SOLID GOLD MAKASSAR – Menpora Imam Nahrawi memberi penjelasan mengenai anggota Paskibraka pengibar bendera di Istana bernama Gloria asal Depok, Jawa Barat yang tak ikut pelantikan. Menurut dia, status WNI anak ini mesti dicek dahulu ke Kemenkum HAM, apakan benar WNI atau bukan.

“Disampaikan deputi saya, status kewarganegaraan yang bersangkutan ini sedang dimintai keterangan Kemenkum HAM bagaimana statusnya karena yang bersangkutan belum berumur 18 tahun.
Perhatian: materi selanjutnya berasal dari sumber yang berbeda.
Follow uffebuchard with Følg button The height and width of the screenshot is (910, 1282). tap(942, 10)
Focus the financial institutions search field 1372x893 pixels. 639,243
Belum genap 18 dan sejak kecil sampai sekarang hidup di Depok, sekolah juga di Depok,” jelas Imam di Istana, Jakarta, Senin (15/8/2016).
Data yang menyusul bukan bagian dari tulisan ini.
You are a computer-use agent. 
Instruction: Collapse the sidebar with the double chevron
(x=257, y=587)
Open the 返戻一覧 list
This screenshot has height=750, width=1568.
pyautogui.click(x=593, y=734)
Imam beralasan, perlu kehati-hatian dalam urusan Paskibraka nasional. Jadi, dia meminta agar semua pihak bersabar sambil menunggu keterangan dari Kemenkum. Gloria berayahkan Prancis dan ibu dari Indonesia.

“Tinggal soal ayah, ayahnya memang warga kenegaraan Prancis. Karenanya sebagai bentuk kehati-hatian, memang kita minta pada yang bersangkutan bersabar sebentar karena kami akan koordinasi lebih lanjut karena Paskibraka ini tidak berdiri sendiri. Tidak semata-mata menjadi kewenangan Kemenpora tapi harus kita koordinasikan dengan pihak terkait apakah itu Garnisun maupun TNI,” urai Imam.
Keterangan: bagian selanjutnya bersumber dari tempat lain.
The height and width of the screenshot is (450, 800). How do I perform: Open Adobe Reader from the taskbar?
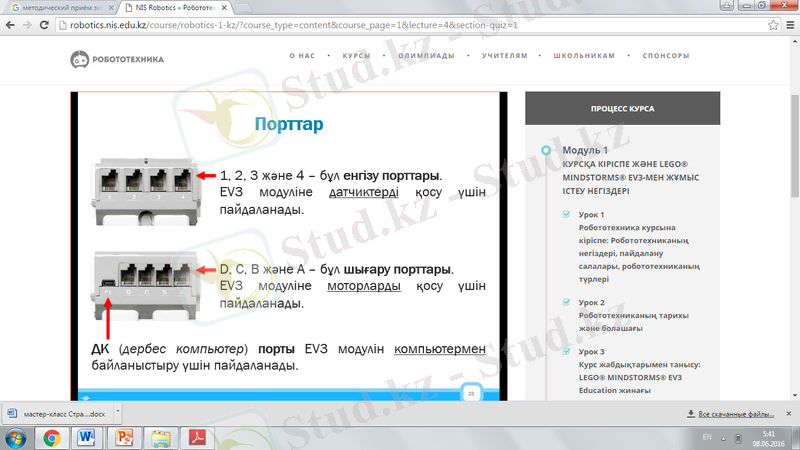tap(199, 437)
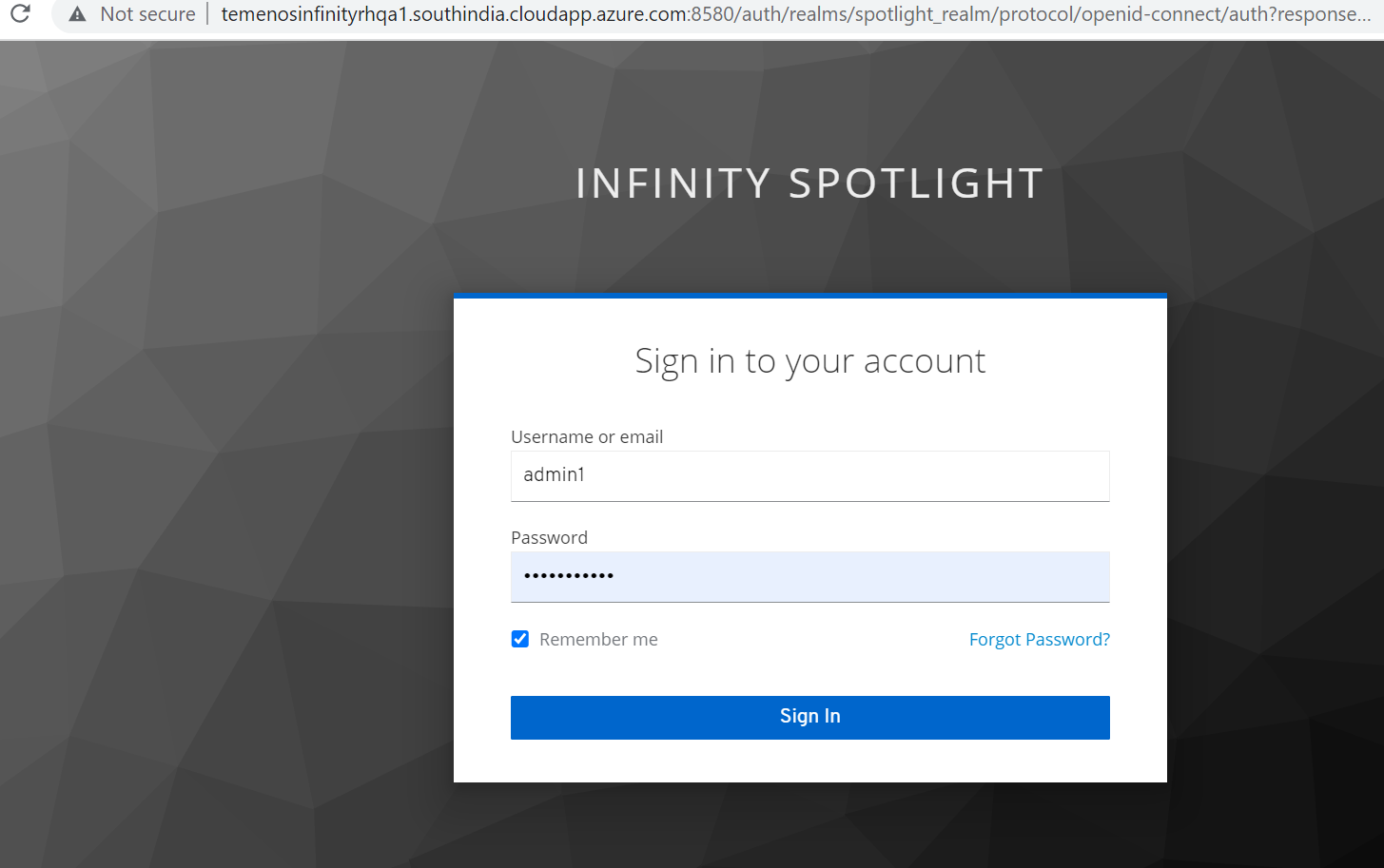Click the INFINITY SPOTLIGHT title
Screen dimensions: 1384x868
(809, 183)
“Maka saya minta untuk sementara demi kehati-hatianan mungkin yang bersangkutan, Gloria ini tidak ikut dulu dalam acara pengukuhan. Setelah itu akan kami konfirmasi ulang,” tegas Imam.

Satgas Perlindungan Anak sudah menyoal terkait tindakan ini. Dinilai apa yang dilakukan tidak bagus bagi perkembangan anak. Satgas menyebut anak itu seperti stres dan menangis di saat rekan-rekannya dikukuhkan dia sendirian di asrama. Padahal anak ini besar dan tinggal di Depok tak pernah memiliki paspor negara lain.